Finally, some remaining studies reported increases between pre-and post-intervention, though not significant. In particular, concerning multimedia-based presentations, two studies out of three registered a significant difference between the intervention and control groups. However, due to the low number of studies included in this category, it is not accurate to conclude that multimedia-based presentations are valuable tools for improving comprehension of medical material. Conversely, charts were ineffective. However, their use was investigated by only one study. Hence, future studies are needed to better explore the effectiveness of multimedia material in addition to the video.

Based on these findings, we encourage the adoption of visual tools for medical information purposes to set up innovative, effective, and fair communication. Nevertheless, we call for more research reporting more details on these interventions' characteristics, graphical layouts, and designs. Also, more research is needed regarding different medical areas and contexts, chronic and acute illnesses, and mental health problems.

Limitations

The present study has some limitations. First, the lack of validated scales for measuring comprehension of medical material might have introduced biases in the analyses and augmented the heterogeneity of the meta-analytic results. Indeed, each of the included studies measured the outcome through different scales.
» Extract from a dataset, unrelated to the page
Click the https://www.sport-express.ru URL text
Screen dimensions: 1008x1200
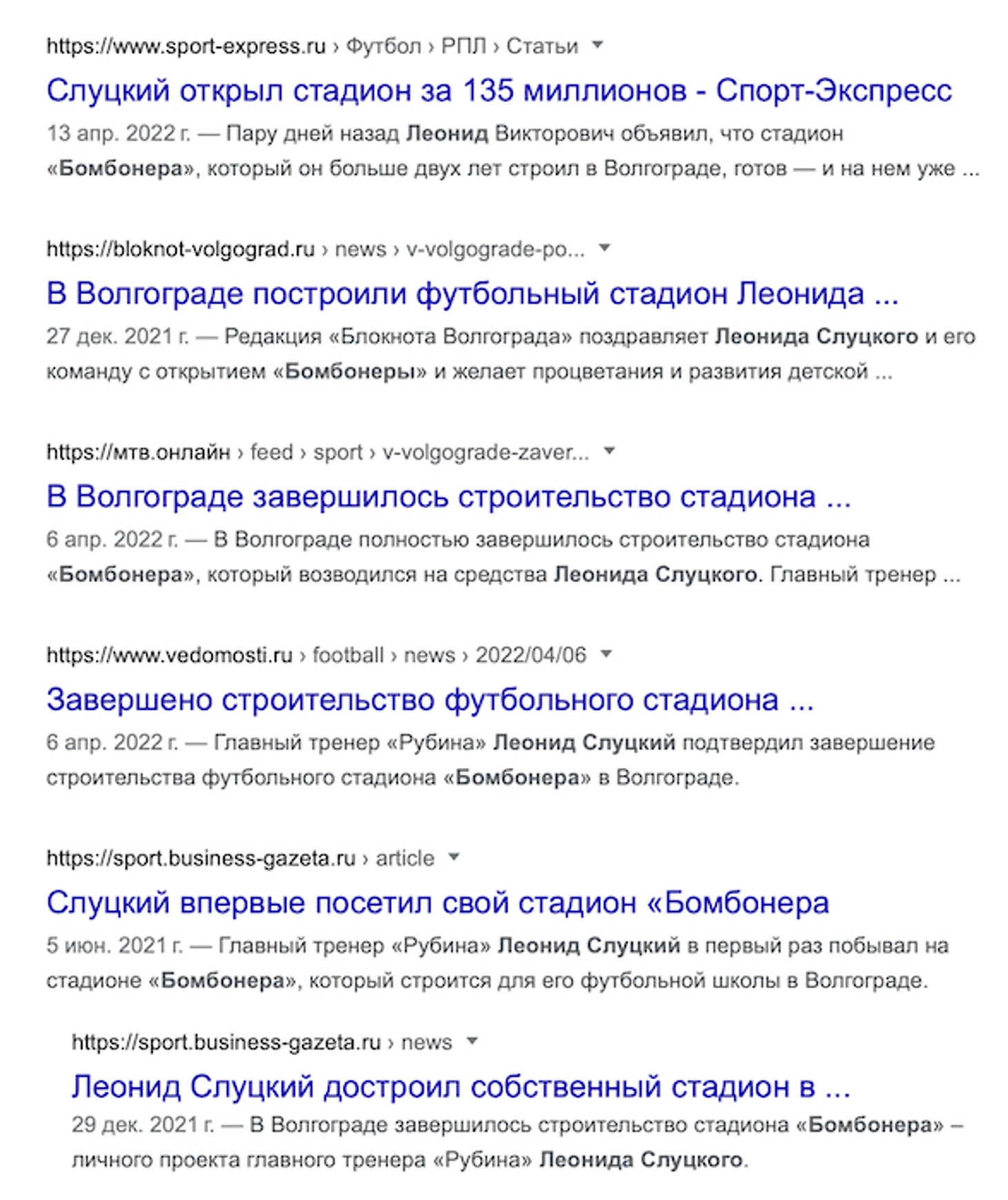tap(186, 46)
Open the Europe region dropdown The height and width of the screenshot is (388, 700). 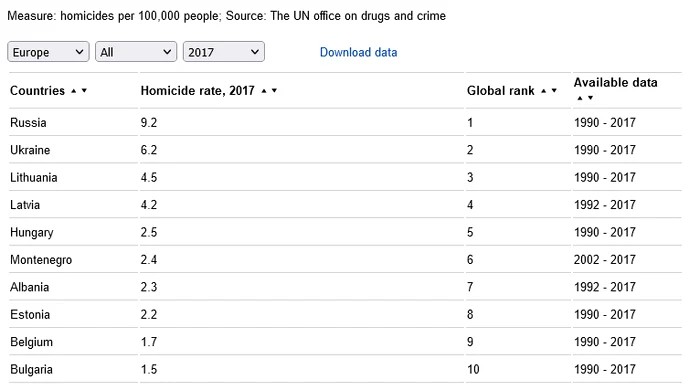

The heterogeneity found could also be attributed to variations in sample size and participants’ characteristics, including age, gender, ethnicity, and educational level. Second, included studies were not equally distributed across the different types of visual interventions. As a result, we could not draw robust conclusions on the effectiveness of some tools (i.e., charts, booklets, and mind maps). Third, included studies were mainly from limited geographical regions. Only a few were conducted in low- and middle-income countries, where adopting such instruments may represent an effective tool to improve people’s well-being and state of health [59]. Moreover, the absence of studies from South America may represent a methodological and research bias, that may have significantly limited the landscape of the included studies. Additionally, our study might be limited due to the lack of consideration of specific terms related to interactive visual resources (e.g., video). Hence, we suggest that future studies should include detailed descriptions of visual- and video- based interventions.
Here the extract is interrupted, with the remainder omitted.